I hope this helps. And in the meantime I am also asking our team whether we should make any changes to the summarizer or FAQ pipeline to make this a but easier.

predoctech commented 1 year ago

Hi @TuanaCelik thanks for coming back. Yes we have been testing this with FAQPipeline. Yes we were hoping to summarize the "Answer" text from the retrieved FAQ. And yes we are aware that the returned results are gonna be an Answer object from the FAQPipeline node . What we have missed here I think is that we hope the pipeline can take care of these inconsistencies in the output of a node and automatically transform into the required format in the next node. Apparent that isn't the case.

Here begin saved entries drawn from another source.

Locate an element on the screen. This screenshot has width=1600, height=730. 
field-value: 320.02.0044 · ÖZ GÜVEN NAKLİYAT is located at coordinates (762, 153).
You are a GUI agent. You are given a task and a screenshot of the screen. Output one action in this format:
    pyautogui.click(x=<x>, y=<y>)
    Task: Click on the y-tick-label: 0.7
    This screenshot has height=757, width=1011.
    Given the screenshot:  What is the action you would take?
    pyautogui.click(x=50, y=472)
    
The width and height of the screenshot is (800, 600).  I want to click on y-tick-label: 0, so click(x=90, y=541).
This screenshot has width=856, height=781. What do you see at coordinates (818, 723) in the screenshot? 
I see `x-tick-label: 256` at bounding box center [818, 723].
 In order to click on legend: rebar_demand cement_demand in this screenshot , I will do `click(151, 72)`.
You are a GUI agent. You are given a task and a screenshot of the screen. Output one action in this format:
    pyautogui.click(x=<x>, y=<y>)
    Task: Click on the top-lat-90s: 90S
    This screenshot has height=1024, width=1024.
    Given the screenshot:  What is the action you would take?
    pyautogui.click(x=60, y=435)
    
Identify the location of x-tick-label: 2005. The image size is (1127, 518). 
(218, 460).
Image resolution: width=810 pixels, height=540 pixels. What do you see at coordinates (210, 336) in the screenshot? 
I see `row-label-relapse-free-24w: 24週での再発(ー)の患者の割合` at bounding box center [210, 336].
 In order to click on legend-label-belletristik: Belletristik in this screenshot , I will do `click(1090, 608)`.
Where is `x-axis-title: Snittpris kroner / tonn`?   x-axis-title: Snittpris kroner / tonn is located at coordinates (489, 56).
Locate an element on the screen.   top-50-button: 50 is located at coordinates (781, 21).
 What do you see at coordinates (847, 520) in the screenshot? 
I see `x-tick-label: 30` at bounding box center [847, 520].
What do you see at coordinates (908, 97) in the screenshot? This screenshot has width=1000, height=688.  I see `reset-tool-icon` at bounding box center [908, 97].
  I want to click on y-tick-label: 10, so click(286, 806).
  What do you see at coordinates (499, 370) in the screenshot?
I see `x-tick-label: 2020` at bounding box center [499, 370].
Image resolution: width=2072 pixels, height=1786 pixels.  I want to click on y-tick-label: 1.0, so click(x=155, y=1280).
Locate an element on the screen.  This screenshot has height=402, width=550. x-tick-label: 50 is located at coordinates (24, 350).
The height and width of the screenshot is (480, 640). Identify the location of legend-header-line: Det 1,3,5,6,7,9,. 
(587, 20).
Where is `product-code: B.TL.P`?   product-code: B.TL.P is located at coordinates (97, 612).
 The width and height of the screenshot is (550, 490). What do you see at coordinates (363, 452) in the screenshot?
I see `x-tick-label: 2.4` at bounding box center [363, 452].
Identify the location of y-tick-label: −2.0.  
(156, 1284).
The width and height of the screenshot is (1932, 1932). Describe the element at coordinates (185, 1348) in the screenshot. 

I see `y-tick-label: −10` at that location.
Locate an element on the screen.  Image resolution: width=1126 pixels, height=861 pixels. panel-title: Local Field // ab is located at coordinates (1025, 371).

Given your comments should we tag this with at least an "feature request" or "improvement" label?

predoctech commented 1 year ago

Hi @TuanaCelik based on your suggested changes to the FAQ tutorial can I confirm that we now can't run the said 2 nodes as a custom pipeline like below:

from haystack.nodes import TransformersSummarizer
from haystack.pipelines import Pipeline

summarizer = TransformersSummarizer(model_name_or_path="google/pegasus-xsum")

p = Pipeline()
p.add_node(component=retriever, name="ESRetriever", inputs=["Query"])
p.add_node(component=summarizer, name="Summarizer", inputs=["ESRetriever"])

since we need to modify the output from retriever before passing as input to summarizer like you have suggested in the modified FAQ tutorial?

bogdankostic commented 1 year ago

Hi @predoctech! To be able to have the whole process in a single Pipeline, you could add a custom node that takes as input a list of Answers and transforms it into a list of Documents. This node would then be needed to be places between the retriever and the summarizer nodes.

Please have a look here in our documentation about how to add a custom node and let me know if you need further help.

masci commented 1 year ago

I'm closing this as there is a solution listed, @predoctech feel free to reopen should you have any additional follow up.